**Data**:

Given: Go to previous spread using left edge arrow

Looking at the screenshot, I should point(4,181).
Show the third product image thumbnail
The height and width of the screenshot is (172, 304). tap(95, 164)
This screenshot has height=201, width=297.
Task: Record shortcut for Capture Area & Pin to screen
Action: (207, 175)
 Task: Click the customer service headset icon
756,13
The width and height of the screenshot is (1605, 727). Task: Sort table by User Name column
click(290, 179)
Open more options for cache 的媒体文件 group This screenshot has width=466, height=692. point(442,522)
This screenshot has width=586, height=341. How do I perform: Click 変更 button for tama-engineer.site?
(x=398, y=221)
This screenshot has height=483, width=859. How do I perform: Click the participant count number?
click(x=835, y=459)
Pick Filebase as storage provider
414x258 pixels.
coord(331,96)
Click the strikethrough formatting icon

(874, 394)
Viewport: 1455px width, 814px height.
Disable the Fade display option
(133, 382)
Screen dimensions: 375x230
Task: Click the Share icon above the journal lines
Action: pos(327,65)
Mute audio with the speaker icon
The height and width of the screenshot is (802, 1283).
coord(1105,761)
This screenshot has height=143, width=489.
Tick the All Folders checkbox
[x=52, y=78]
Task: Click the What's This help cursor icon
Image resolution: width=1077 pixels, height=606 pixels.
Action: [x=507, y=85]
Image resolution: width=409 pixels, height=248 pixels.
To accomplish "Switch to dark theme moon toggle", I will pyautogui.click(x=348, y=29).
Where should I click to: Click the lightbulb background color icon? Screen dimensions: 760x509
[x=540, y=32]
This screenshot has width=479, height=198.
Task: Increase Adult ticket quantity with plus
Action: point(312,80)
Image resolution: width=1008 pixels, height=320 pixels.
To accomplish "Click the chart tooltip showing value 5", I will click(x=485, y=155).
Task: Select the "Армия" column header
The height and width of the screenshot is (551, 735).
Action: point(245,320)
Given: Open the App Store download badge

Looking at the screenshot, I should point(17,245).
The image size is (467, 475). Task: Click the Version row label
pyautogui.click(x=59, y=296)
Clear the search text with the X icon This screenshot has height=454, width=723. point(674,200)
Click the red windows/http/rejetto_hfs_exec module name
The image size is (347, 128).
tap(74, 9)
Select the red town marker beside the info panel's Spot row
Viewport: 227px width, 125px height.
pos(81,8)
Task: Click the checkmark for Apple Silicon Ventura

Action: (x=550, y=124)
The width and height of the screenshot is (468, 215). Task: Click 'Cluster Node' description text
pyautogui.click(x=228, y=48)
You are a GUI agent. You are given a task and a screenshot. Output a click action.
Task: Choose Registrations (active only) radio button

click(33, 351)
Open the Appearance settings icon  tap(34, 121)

**What you need to do**:
Having read the material, transcribe all of it exactly.

**Response to this exercise**:
Given: Go to previous spread using left edge arrow

Looking at the screenshot, I should point(4,181).
Show the third product image thumbnail
The height and width of the screenshot is (172, 304). tap(95, 164)
This screenshot has height=201, width=297.
Task: Record shortcut for Capture Area & Pin to screen
Action: (207, 175)
 Task: Click the customer service headset icon
756,13
The width and height of the screenshot is (1605, 727). Task: Sort table by User Name column
click(290, 179)
Open more options for cache 的媒体文件 group This screenshot has width=466, height=692. point(442,522)
This screenshot has width=586, height=341. How do I perform: Click 変更 button for tama-engineer.site?
(x=398, y=221)
This screenshot has height=483, width=859. How do I perform: Click the participant count number?
click(x=835, y=459)
Pick Filebase as storage provider
414x258 pixels.
coord(331,96)
Click the strikethrough formatting icon

(874, 394)
Viewport: 1455px width, 814px height.
Disable the Fade display option
(133, 382)
Screen dimensions: 375x230
Task: Click the Share icon above the journal lines
Action: pos(327,65)
Mute audio with the speaker icon
The height and width of the screenshot is (802, 1283).
coord(1105,761)
This screenshot has height=143, width=489.
Tick the All Folders checkbox
[x=52, y=78]
Task: Click the What's This help cursor icon
Image resolution: width=1077 pixels, height=606 pixels.
Action: [x=507, y=85]
Image resolution: width=409 pixels, height=248 pixels.
To accomplish "Switch to dark theme moon toggle", I will pyautogui.click(x=348, y=29).
Where should I click to: Click the lightbulb background color icon? Screen dimensions: 760x509
[x=540, y=32]
This screenshot has width=479, height=198.
Task: Increase Adult ticket quantity with plus
Action: point(312,80)
Image resolution: width=1008 pixels, height=320 pixels.
To accomplish "Click the chart tooltip showing value 5", I will click(x=485, y=155).
Task: Select the "Армия" column header
The height and width of the screenshot is (551, 735).
Action: point(245,320)
Given: Open the App Store download badge

Looking at the screenshot, I should point(17,245).
The image size is (467, 475). Task: Click the Version row label
pyautogui.click(x=59, y=296)
Clear the search text with the X icon This screenshot has height=454, width=723. point(674,200)
Click the red windows/http/rejetto_hfs_exec module name
The image size is (347, 128).
tap(74, 9)
Select the red town marker beside the info panel's Spot row
Viewport: 227px width, 125px height.
pos(81,8)
Task: Click the checkmark for Apple Silicon Ventura

Action: (x=550, y=124)
The width and height of the screenshot is (468, 215). Task: Click 'Cluster Node' description text
pyautogui.click(x=228, y=48)
You are a GUI agent. You are given a task and a screenshot. Output a click action.
Task: Choose Registrations (active only) radio button

click(33, 351)
Open the Appearance settings icon  tap(34, 121)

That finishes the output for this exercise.